(INPUT RECORDS)
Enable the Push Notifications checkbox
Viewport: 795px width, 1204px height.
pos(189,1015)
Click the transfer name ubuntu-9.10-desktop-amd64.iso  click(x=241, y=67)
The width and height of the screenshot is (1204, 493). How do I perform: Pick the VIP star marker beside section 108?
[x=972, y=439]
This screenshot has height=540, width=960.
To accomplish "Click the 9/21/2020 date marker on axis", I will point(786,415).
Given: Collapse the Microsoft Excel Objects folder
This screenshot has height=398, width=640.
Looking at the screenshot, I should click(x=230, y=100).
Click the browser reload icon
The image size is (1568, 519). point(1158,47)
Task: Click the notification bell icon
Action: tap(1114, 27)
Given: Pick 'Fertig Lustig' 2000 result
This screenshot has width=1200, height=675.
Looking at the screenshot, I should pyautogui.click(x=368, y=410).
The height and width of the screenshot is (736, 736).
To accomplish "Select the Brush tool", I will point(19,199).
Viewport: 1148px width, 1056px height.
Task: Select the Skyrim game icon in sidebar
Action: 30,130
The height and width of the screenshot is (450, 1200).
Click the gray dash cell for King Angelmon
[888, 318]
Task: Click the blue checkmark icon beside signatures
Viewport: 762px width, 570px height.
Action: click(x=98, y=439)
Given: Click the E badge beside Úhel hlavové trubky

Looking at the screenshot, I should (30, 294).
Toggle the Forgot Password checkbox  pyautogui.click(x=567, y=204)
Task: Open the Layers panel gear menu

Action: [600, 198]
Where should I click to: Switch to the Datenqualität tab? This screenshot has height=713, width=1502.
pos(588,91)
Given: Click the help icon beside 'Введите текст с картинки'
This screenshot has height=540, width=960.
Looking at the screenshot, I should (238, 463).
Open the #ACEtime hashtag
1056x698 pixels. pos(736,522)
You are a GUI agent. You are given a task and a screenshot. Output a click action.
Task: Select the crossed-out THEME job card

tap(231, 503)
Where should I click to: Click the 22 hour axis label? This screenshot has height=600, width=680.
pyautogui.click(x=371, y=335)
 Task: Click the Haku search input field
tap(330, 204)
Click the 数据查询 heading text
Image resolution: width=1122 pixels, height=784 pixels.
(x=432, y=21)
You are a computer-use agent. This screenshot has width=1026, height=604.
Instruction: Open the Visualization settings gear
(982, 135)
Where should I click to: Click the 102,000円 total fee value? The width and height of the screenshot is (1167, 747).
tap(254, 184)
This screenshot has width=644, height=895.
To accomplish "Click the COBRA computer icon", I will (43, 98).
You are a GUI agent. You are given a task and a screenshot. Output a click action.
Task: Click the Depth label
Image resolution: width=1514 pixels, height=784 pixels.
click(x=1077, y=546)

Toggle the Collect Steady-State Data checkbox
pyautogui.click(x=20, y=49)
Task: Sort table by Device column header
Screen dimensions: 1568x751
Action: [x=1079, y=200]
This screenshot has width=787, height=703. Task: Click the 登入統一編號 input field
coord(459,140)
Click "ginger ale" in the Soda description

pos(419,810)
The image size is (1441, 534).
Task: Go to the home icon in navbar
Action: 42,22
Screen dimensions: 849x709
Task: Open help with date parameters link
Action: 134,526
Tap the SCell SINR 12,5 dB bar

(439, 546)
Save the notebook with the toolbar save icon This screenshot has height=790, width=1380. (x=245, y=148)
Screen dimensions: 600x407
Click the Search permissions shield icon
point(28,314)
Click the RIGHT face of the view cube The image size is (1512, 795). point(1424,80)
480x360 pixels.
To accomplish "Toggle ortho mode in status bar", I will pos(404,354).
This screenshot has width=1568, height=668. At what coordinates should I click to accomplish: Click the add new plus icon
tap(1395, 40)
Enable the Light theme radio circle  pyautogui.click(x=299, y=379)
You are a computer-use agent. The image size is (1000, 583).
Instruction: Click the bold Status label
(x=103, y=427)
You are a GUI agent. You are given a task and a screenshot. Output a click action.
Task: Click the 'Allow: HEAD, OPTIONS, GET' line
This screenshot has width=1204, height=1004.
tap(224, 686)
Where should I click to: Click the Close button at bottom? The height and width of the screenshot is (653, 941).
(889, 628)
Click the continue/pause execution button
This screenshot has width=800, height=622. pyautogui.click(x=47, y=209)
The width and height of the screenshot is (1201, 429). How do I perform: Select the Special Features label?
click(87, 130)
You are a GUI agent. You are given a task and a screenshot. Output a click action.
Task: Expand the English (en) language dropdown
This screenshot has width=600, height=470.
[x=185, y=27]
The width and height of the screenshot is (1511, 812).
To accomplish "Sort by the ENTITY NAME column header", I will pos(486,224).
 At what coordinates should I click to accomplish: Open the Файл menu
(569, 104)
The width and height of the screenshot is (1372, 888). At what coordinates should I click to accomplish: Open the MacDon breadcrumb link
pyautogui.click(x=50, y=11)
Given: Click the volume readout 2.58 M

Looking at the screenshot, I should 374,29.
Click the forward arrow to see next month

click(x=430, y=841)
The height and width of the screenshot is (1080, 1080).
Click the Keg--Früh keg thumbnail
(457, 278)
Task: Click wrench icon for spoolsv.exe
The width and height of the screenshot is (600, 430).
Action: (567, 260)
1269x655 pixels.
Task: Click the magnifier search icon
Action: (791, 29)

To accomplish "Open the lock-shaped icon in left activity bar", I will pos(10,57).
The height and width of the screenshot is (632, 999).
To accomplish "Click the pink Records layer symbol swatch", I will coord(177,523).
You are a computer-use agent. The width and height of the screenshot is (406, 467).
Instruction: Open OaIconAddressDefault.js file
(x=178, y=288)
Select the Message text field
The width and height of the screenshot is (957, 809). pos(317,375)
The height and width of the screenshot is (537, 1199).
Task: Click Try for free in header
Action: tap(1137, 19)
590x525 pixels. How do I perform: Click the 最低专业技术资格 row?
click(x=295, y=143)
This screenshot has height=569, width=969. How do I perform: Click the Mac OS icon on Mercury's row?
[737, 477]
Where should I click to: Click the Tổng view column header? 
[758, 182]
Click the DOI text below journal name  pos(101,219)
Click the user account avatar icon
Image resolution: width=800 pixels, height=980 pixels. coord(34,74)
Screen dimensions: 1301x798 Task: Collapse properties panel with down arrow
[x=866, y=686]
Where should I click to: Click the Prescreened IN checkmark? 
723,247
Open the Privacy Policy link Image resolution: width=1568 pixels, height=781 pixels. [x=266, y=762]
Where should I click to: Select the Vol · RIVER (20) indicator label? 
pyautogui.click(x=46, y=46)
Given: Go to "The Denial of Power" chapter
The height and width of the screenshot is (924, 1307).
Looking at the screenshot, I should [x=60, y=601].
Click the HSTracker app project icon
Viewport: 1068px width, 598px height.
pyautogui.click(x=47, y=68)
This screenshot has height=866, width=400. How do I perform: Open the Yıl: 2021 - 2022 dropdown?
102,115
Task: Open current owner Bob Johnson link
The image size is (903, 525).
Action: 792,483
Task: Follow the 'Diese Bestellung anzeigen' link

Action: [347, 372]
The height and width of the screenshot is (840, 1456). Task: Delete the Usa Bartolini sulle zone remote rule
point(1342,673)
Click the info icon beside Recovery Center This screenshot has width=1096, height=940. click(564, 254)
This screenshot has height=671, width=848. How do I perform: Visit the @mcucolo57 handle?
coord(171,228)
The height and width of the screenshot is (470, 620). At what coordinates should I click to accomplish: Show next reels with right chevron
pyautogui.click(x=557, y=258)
(End INPUT RECORDS)
All of the material needs to be reproduced exactly as it reads.

Enable the Push Notifications checkbox
Viewport: 795px width, 1204px height.
pos(189,1015)
Click the transfer name ubuntu-9.10-desktop-amd64.iso  click(x=241, y=67)
The width and height of the screenshot is (1204, 493). How do I perform: Pick the VIP star marker beside section 108?
[x=972, y=439]
This screenshot has height=540, width=960.
To accomplish "Click the 9/21/2020 date marker on axis", I will point(786,415).
Given: Collapse the Microsoft Excel Objects folder
This screenshot has height=398, width=640.
Looking at the screenshot, I should click(x=230, y=100).
Click the browser reload icon
The image size is (1568, 519). point(1158,47)
Task: Click the notification bell icon
Action: tap(1114, 27)
Given: Pick 'Fertig Lustig' 2000 result
This screenshot has width=1200, height=675.
Looking at the screenshot, I should pyautogui.click(x=368, y=410).
The height and width of the screenshot is (736, 736).
To accomplish "Select the Brush tool", I will point(19,199).
Viewport: 1148px width, 1056px height.
Task: Select the Skyrim game icon in sidebar
Action: 30,130
The height and width of the screenshot is (450, 1200).
Click the gray dash cell for King Angelmon
[888, 318]
Task: Click the blue checkmark icon beside signatures
Viewport: 762px width, 570px height.
Action: click(x=98, y=439)
Given: Click the E badge beside Úhel hlavové trubky

Looking at the screenshot, I should (30, 294).
Toggle the Forgot Password checkbox  pyautogui.click(x=567, y=204)
Task: Open the Layers panel gear menu

Action: [600, 198]
Where should I click to: Switch to the Datenqualität tab? This screenshot has height=713, width=1502.
pos(588,91)
Given: Click the help icon beside 'Введите текст с картинки'
This screenshot has height=540, width=960.
Looking at the screenshot, I should (238, 463).
Open the #ACEtime hashtag
1056x698 pixels. pos(736,522)
You are a GUI agent. You are given a task and a screenshot. Output a click action.
Task: Select the crossed-out THEME job card

tap(231, 503)
Where should I click to: Click the 22 hour axis label? This screenshot has height=600, width=680.
pyautogui.click(x=371, y=335)
 Task: Click the Haku search input field
tap(330, 204)
Click the 数据查询 heading text
Image resolution: width=1122 pixels, height=784 pixels.
(x=432, y=21)
You are a computer-use agent. This screenshot has width=1026, height=604.
Instruction: Open the Visualization settings gear
(982, 135)
Where should I click to: Click the 102,000円 total fee value? The width and height of the screenshot is (1167, 747).
tap(254, 184)
This screenshot has width=644, height=895.
To accomplish "Click the COBRA computer icon", I will (43, 98).
You are a GUI agent. You are given a task and a screenshot. Output a click action.
Task: Click the Depth label
Image resolution: width=1514 pixels, height=784 pixels.
click(x=1077, y=546)

Toggle the Collect Steady-State Data checkbox
pyautogui.click(x=20, y=49)
Task: Sort table by Device column header
Screen dimensions: 1568x751
Action: [x=1079, y=200]
This screenshot has width=787, height=703. Task: Click the 登入統一編號 input field
coord(459,140)
Click "ginger ale" in the Soda description

pos(419,810)
The image size is (1441, 534).
Task: Go to the home icon in navbar
Action: 42,22
Screen dimensions: 849x709
Task: Open help with date parameters link
Action: 134,526
Tap the SCell SINR 12,5 dB bar

(439, 546)
Save the notebook with the toolbar save icon This screenshot has height=790, width=1380. (x=245, y=148)
Screen dimensions: 600x407
Click the Search permissions shield icon
point(28,314)
Click the RIGHT face of the view cube The image size is (1512, 795). point(1424,80)
480x360 pixels.
To accomplish "Toggle ortho mode in status bar", I will pos(404,354).
This screenshot has width=1568, height=668. At what coordinates should I click to accomplish: Click the add new plus icon
tap(1395, 40)
Enable the Light theme radio circle  pyautogui.click(x=299, y=379)
You are a computer-use agent. The image size is (1000, 583).
Instruction: Click the bold Status label
(x=103, y=427)
You are a GUI agent. You are given a task and a screenshot. Output a click action.
Task: Click the 'Allow: HEAD, OPTIONS, GET' line
This screenshot has width=1204, height=1004.
tap(224, 686)
Where should I click to: Click the Close button at bottom? The height and width of the screenshot is (653, 941).
(889, 628)
Click the continue/pause execution button
This screenshot has width=800, height=622. pyautogui.click(x=47, y=209)
The width and height of the screenshot is (1201, 429). How do I perform: Select the Special Features label?
click(87, 130)
You are a GUI agent. You are given a task and a screenshot. Output a click action.
Task: Expand the English (en) language dropdown
This screenshot has width=600, height=470.
[x=185, y=27]
The width and height of the screenshot is (1511, 812).
To accomplish "Sort by the ENTITY NAME column header", I will pos(486,224).
 At what coordinates should I click to accomplish: Open the Файл menu
(569, 104)
The width and height of the screenshot is (1372, 888). At what coordinates should I click to accomplish: Open the MacDon breadcrumb link
pyautogui.click(x=50, y=11)
Given: Click the volume readout 2.58 M

Looking at the screenshot, I should 374,29.
Click the forward arrow to see next month

click(x=430, y=841)
The height and width of the screenshot is (1080, 1080).
Click the Keg--Früh keg thumbnail
(457, 278)
Task: Click wrench icon for spoolsv.exe
The width and height of the screenshot is (600, 430).
Action: (567, 260)
1269x655 pixels.
Task: Click the magnifier search icon
Action: (791, 29)

To accomplish "Open the lock-shaped icon in left activity bar", I will pos(10,57).
The height and width of the screenshot is (632, 999).
To accomplish "Click the pink Records layer symbol swatch", I will coord(177,523).
You are a computer-use agent. The width and height of the screenshot is (406, 467).
Instruction: Open OaIconAddressDefault.js file
(x=178, y=288)
Select the Message text field
The width and height of the screenshot is (957, 809). pos(317,375)
The height and width of the screenshot is (537, 1199).
Task: Click Try for free in header
Action: tap(1137, 19)
590x525 pixels. How do I perform: Click the 最低专业技术资格 row?
click(x=295, y=143)
This screenshot has height=569, width=969. How do I perform: Click the Mac OS icon on Mercury's row?
[737, 477]
Where should I click to: Click the Tổng view column header? 
[758, 182]
Click the DOI text below journal name  pos(101,219)
Click the user account avatar icon
Image resolution: width=800 pixels, height=980 pixels. coord(34,74)
Screen dimensions: 1301x798 Task: Collapse properties panel with down arrow
[x=866, y=686]
Where should I click to: Click the Prescreened IN checkmark? 
723,247
Open the Privacy Policy link Image resolution: width=1568 pixels, height=781 pixels. [x=266, y=762]
Where should I click to: Select the Vol · RIVER (20) indicator label? 
pyautogui.click(x=46, y=46)
Given: Go to "The Denial of Power" chapter
The height and width of the screenshot is (924, 1307).
Looking at the screenshot, I should [x=60, y=601].
Click the HSTracker app project icon
Viewport: 1068px width, 598px height.
pyautogui.click(x=47, y=68)
This screenshot has height=866, width=400. How do I perform: Open the Yıl: 2021 - 2022 dropdown?
102,115
Task: Open current owner Bob Johnson link
The image size is (903, 525).
Action: 792,483
Task: Follow the 'Diese Bestellung anzeigen' link

Action: [347, 372]
The height and width of the screenshot is (840, 1456). Task: Delete the Usa Bartolini sulle zone remote rule
point(1342,673)
Click the info icon beside Recovery Center This screenshot has width=1096, height=940. click(564, 254)
This screenshot has height=671, width=848. How do I perform: Visit the @mcucolo57 handle?
coord(171,228)
The height and width of the screenshot is (470, 620). At what coordinates should I click to accomplish: Show next reels with right chevron
pyautogui.click(x=557, y=258)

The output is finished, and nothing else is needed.